Again, there were racial and ethnic disparities in those numbers: Black and Latinx kids lost a parent or caregiver to COVID-19 at twice the rate of white and Asian children. To break it down further: 1 in 600 Black kids and 1 in 700 Hispanic kids lost a parent or caregiver, compared to 1 in 1,400 Asian kids and 1 in 1,500 white kids.

Regardless of their race or ethnicity, though, these children are now put at risk for poor future outcomes. "Losing a parent or caregiver during childhood raises a child's risk of developing a range of poor outcomes over their lifetime, including poorer mental and physical health," adds Brundage.

The death of a parent is considered an adverse childhood experience (ACE), trauma that can lead to negative outcomes in adulthood, including substance abuse disorder, poor academic or job performance, and heart disease.
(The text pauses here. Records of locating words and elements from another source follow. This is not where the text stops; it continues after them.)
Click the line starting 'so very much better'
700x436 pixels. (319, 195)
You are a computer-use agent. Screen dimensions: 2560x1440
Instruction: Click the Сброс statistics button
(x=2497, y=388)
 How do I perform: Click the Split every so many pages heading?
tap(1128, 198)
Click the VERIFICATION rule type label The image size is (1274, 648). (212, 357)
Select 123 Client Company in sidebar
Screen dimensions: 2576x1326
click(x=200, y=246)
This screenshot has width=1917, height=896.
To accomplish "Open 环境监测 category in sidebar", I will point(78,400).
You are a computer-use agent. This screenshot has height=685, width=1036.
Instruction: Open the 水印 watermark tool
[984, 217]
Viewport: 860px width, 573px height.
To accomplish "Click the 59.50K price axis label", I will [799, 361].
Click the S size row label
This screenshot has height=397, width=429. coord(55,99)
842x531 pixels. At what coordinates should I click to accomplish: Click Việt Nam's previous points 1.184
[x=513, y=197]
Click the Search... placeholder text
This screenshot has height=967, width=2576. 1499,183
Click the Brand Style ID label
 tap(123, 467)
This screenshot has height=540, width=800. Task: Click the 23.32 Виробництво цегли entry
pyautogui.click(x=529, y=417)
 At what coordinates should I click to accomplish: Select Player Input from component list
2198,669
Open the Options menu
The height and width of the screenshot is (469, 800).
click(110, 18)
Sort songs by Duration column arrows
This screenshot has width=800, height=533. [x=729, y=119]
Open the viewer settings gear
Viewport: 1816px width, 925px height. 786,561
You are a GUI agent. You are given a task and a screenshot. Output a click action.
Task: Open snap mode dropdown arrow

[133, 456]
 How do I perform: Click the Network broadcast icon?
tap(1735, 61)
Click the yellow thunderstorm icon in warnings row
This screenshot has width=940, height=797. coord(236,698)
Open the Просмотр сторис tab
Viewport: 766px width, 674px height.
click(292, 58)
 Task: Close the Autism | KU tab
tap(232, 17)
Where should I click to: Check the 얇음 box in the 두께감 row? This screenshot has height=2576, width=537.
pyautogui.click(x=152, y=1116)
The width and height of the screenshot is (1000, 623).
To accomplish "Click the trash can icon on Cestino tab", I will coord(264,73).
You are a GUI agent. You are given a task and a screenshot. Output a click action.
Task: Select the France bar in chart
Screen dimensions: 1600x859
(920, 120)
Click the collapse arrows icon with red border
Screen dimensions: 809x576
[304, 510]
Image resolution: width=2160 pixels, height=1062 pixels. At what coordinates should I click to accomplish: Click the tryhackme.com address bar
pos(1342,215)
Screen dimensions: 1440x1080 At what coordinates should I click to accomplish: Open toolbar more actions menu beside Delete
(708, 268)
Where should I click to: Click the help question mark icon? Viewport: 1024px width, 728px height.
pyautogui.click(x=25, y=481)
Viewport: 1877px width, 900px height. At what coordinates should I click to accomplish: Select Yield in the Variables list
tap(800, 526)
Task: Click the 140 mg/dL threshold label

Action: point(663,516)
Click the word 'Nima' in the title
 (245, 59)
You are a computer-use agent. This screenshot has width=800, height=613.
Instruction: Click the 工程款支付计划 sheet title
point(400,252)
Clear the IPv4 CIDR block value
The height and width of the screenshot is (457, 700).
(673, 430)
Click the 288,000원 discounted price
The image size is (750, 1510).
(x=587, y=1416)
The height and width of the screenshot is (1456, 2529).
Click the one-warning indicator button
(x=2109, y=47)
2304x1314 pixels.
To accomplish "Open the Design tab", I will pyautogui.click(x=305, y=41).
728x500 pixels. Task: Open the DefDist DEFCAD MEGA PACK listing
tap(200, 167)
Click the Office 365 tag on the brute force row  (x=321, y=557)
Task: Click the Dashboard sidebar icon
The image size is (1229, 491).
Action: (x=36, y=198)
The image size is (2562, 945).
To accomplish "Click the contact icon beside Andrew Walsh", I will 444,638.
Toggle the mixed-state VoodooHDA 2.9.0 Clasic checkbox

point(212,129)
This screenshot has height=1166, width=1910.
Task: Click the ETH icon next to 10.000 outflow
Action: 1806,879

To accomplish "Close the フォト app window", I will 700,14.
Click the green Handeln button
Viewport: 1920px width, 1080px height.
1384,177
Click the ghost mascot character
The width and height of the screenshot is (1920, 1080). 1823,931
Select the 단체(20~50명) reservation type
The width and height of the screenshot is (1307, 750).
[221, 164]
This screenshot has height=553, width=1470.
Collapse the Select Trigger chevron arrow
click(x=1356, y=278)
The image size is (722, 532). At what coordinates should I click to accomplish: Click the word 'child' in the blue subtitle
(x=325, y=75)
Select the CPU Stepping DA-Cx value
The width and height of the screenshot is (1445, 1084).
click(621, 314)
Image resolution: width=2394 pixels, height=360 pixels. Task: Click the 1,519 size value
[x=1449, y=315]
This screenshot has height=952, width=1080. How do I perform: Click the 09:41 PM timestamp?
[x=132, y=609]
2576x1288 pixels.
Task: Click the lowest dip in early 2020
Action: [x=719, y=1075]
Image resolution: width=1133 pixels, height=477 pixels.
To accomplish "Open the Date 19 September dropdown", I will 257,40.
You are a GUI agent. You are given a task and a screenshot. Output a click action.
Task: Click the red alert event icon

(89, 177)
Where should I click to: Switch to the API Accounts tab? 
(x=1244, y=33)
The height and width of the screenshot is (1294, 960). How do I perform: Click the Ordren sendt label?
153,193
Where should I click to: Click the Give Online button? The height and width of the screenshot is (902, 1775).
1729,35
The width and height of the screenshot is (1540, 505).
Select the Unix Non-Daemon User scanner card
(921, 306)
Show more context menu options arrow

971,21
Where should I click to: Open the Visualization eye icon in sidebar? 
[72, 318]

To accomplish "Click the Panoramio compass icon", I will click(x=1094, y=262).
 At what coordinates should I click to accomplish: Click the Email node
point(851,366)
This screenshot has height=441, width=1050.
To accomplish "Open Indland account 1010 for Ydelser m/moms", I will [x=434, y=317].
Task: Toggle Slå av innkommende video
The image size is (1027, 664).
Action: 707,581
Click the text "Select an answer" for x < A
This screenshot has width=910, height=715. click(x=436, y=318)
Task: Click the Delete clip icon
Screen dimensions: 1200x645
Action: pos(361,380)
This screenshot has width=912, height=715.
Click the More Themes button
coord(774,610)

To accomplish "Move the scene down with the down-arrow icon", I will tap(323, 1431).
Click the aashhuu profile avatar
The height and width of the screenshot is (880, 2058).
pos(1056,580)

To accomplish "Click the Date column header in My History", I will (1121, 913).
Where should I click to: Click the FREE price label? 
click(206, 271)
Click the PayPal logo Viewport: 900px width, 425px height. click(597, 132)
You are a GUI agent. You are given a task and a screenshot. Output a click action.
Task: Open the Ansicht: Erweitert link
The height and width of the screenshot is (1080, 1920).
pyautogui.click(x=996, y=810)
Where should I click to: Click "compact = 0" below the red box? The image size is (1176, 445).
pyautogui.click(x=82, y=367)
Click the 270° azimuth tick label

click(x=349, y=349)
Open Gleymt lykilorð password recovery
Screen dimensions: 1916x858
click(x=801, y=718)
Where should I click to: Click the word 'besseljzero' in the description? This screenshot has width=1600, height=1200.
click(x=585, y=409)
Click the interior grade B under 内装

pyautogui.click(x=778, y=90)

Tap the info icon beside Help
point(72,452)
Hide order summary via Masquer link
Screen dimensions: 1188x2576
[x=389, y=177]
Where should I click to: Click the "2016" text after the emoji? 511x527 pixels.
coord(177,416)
Helping children through trauma is key to mitigating future issues, and sometimes a therapist may be needed. "These children and their families will require ongoing support and investment to ensure that the next generation won't remain victims of this current COVID-19 pandemic. Given the magnitude of the challenge for state and local authorities, federal support will be crucial," the report reads.

The analysis from UHF and the Boston Consulting Group also found 23 percent of kids who lost a parent may be at risk of entering foster or kinship care and 50 percent of them may enter poverty. In the meantime, 325,000 children have already been "pushed into or near poverty" due to the pandemic.

"As New Yorkers determine how to respond to the pandemic during a precarious city and state budget situation, it is critical not to lose sight of its immediate and long-term effects on child poverty, mental health, and overall well-being," Anthony Shih, M.D., UHF president, said in the statement. "We hope this analysis will provide policymakers and community leaders with the data to help develop necessary strategies and policies."